Are you looking for a quick dinner meal? This meal is quick to make and does not require a lot of major ingredients! I was able to feed myself and my husband and have some for my 11 month old. This is my first time writing a recipe of mine out, therefore it definitely will not sound professional, but bare with me.
- 1 pound chicken breasts
- 1 cup of soy sauce
- 1/2 cup of honey
- 2 Tablespoons of Fajita seasoning (bought or homemade)
- Mini potatoes (roughly 30)
- 1/2 stick of unsalted butter
- Garlic powder
- Onion powder
- 1/2 head of cauliflower
- 1/2 long cucumber
- 1 container of grape tomatoes
- 1/2 an onion
- 1 cup of mayo
- In a container, mix 1 cup of soy sauce with 1/2 a cup of honey and 2 tablespoons of fajita seasoning.
- With a fork, puncture the chicken breasts on both sides and place into the marinade sauce. Cover and put aside to marinade while you prepare the rest. (I typically let it marinade for several hours if I know in advance I will be preparing this meal)
- Cut the mini potatoes in half and place in salted boiling water. Roughly for about 6 minutes, until it has been almost cooked through.
- While potatoes are boiling, break the cauliflower into smaller bite size pieces and place into a bowl.
- Cut the cucumber into slices and then in half and place with the cauliflower.
- Cut the grape tomatoes in half and place with the cauliflower and cucumbers.
- Dice the onion and add to the bowl.
- Mix in a cup of mayo and salt to taste. The salad is done.
- Remove potatoes from the boiling water and strain.
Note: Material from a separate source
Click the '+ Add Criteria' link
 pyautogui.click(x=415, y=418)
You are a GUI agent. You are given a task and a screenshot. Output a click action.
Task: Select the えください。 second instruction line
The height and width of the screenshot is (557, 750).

- Place back into the skillet or pan on medium heat and add the unsalted butter. Let the butter melt around the potatoes. Do not mix often to avoid breaking the potatoes.
- Add onion powder, garlic powder, and salt based on your preference. Remove potatoes once they have become golden brown.
- While waiting for the potatoes to become golden brown, take the chicken breast and place onto a skillet at medium to high heat. Pour the marinade sauce over the chicken and cover to catch the steam and prevent the meat from drying out. Flip meat over after 10 minutes or once golden brown and cook other side.